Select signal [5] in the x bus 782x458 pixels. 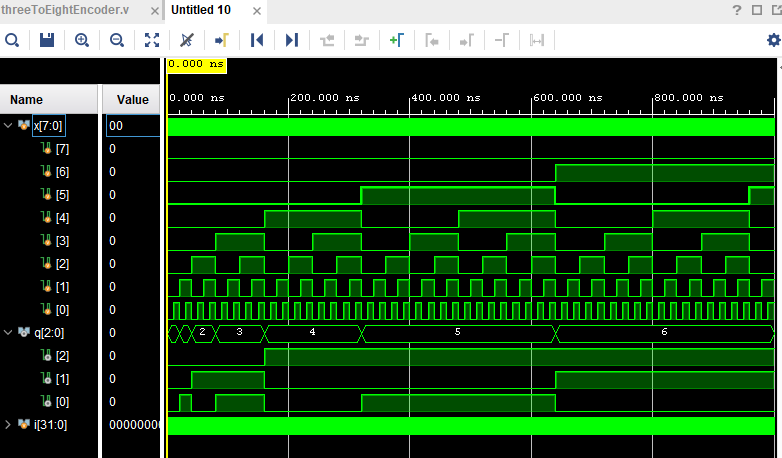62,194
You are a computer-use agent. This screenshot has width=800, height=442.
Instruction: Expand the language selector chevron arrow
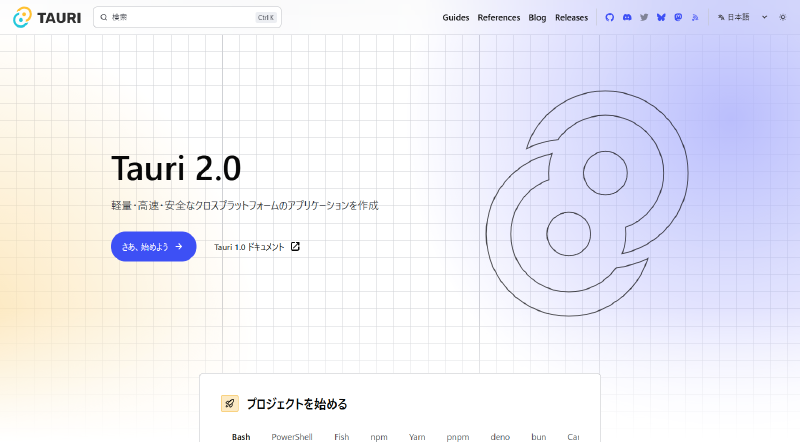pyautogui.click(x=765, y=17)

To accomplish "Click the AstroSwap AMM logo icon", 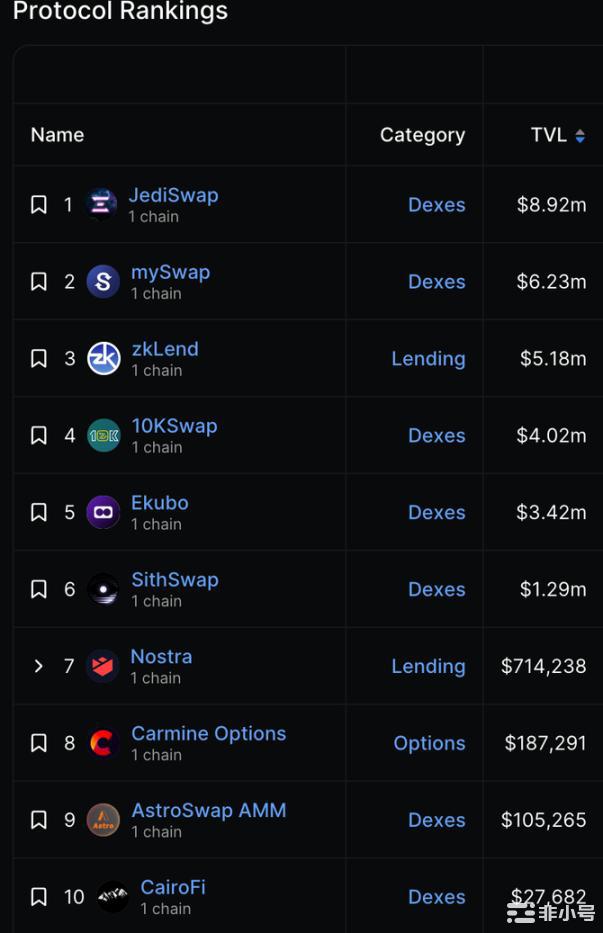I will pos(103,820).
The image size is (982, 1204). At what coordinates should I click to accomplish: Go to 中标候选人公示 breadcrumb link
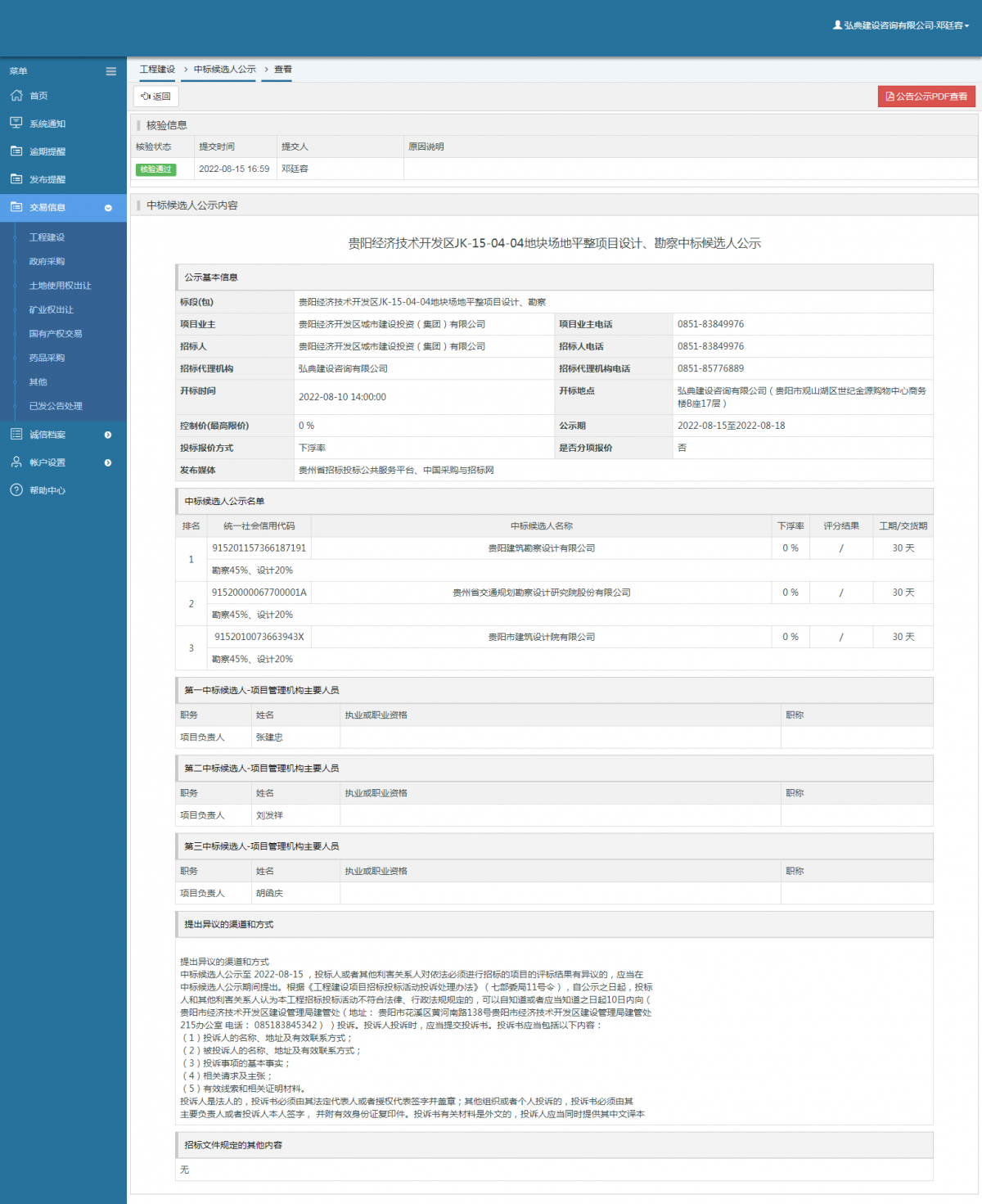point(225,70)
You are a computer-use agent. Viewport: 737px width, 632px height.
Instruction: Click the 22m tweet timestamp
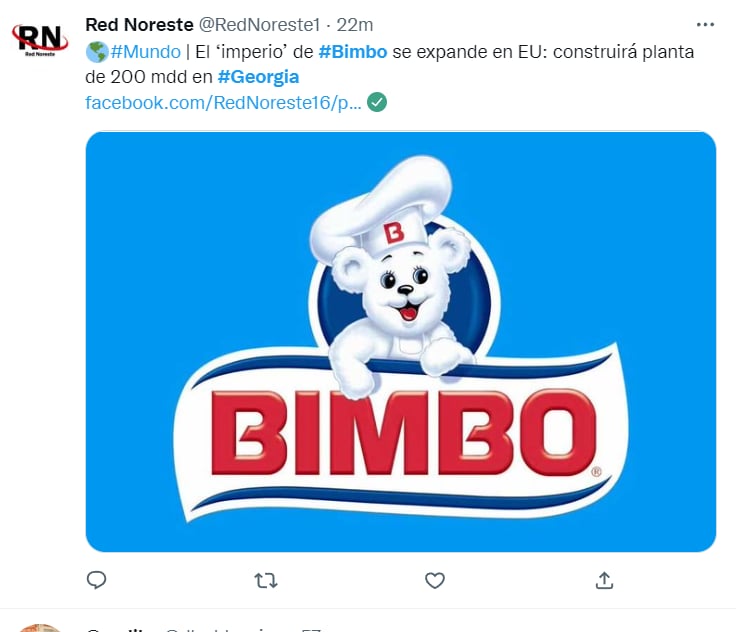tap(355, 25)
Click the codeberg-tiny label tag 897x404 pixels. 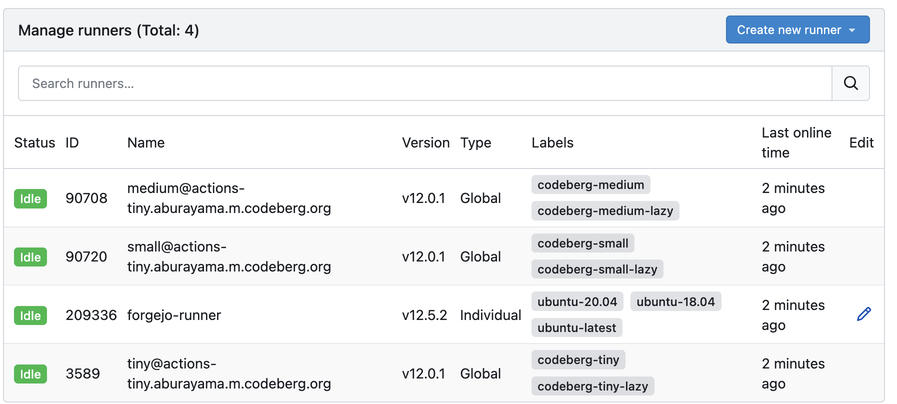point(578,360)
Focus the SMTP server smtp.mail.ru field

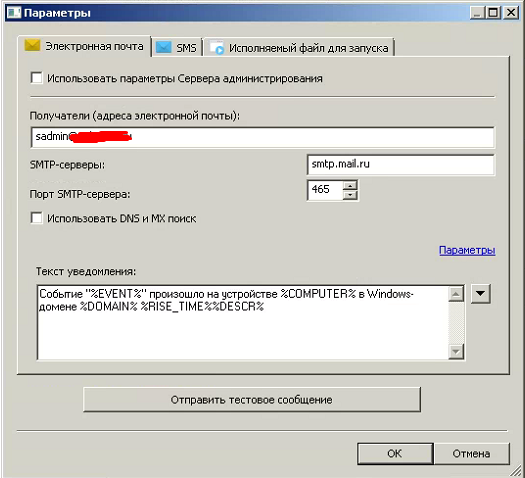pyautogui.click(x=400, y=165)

+ + + +

• _Work to be completed_:
Copy out each line of the material in which the word "agent" turns up.

• _Answer to the problem_:
You are a computer-use agent. This screenshot has width=800, height=442.
You are a computer-use agent. Viewport: 737px width, 632px height.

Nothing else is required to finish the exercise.